The recent Forbes Investment Guide included this article about how big money is buying foreclosed homes, fixing them up and renting them out. I think it’s a great example of a capitalism at work fixing a mess (junked out homes) created by bureaucrats trying to get votes by helping everyone ‘realize the dream of home ownership‘.

It also raises good questions about whether this is creating another bubble as the big money buying of residential property is pushing up prices and the investors are once or twice removed from the transaction.
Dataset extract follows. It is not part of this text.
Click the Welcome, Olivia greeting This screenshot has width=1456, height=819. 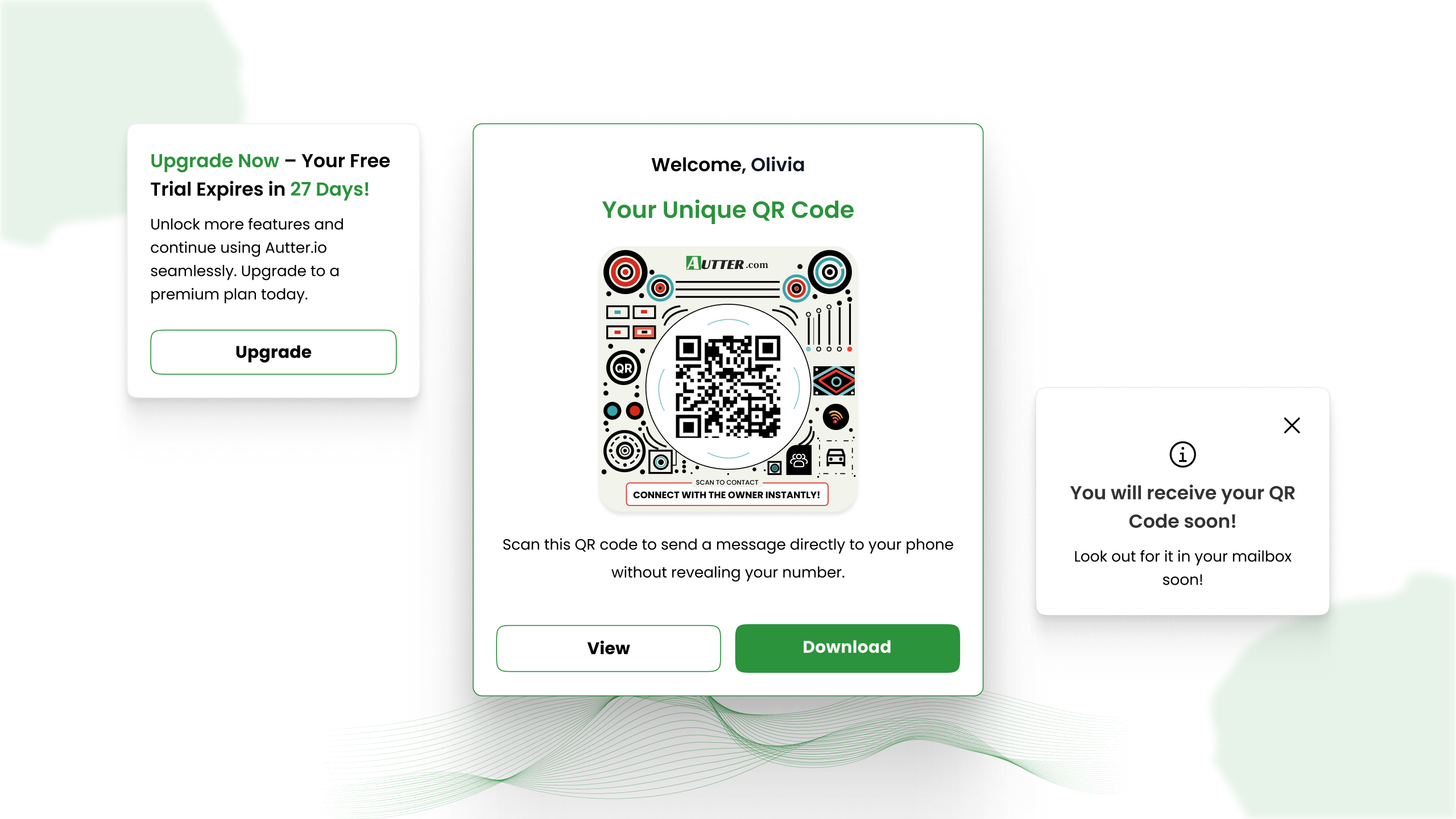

Could be. We’ll see. Most markets have transient phases before settling into steady state. Attractive profits attract investors. That pushes up demand and prices to the point where a few marginal players drop out, and prices and demand drop some.
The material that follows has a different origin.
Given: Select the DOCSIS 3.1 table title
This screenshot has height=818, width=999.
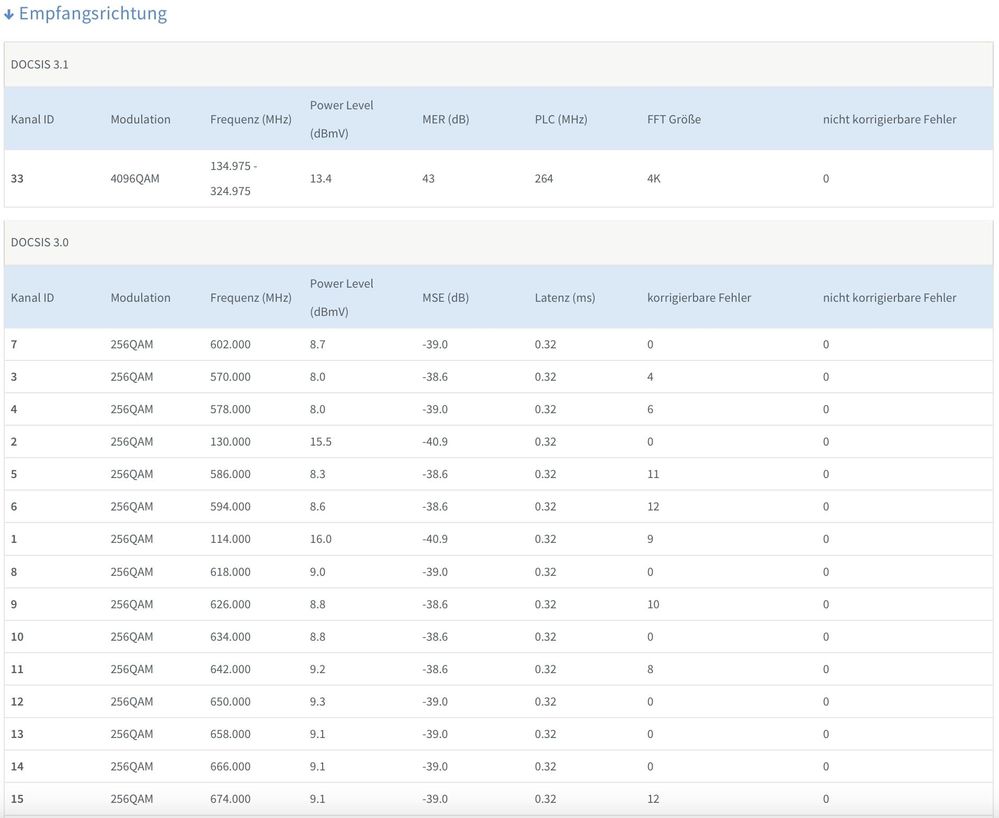Looking at the screenshot, I should pyautogui.click(x=39, y=64).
I’m not sure I’d call that a bubble. That’s business a usual.

I’d be more concerned about a bubble if the third (or fourth) party investors were investing in properties not because of the economics of the individual deals, but rather, on the hope that someone else would bail them out if they make bad decisions.

I think politicians will be less likely to want to bail out these investors, who were chasing profits rather than the ‘dream of home ownership’.

4 thoughts on “What’s a bubble?

    • Oh yeah, Watch out if that happens. What a terrible argument that was, but it did its job at getting people to stop thinking.

  1. Hi Seth: As an investor in this space (depressed rental properties), I think that in many regions much of the low hanging fruit has already been picked. That is not to say that there are not plenty of bargains to be found in some areas, just that distinguishing the bargains from the junk takes more expertise. In some areas (Atlanta), the property prices dropped so drastically that units are being rented for 25%-35% of the purchase price!

    The unfortunate thing is that some liberal will no doubt come along and complain that the investors who purchased the properties at the low prices “took advantage of” or “exploited” those who sold the properties. They will ignore the fact that (1) these investors had the money to invest because they didn’t buy when prices were going up, i.e. they didn’t contribute to the first bubble, and (2) these investors were the only ones willing to provide liquidity (cash) to those eager to unload their “worthless” properties, i.e. they were the only ones willing to take a risk on properties whose value was dropping. The liberal politicians will be sure to demonize these investors for being prudent with their money – a skill that our politicians would be wise to emulate.

  2. Aren’t most of the properties bought from banks who are foreclosing on the properties? I can’t imagine a politician feeling too sorry for the banks.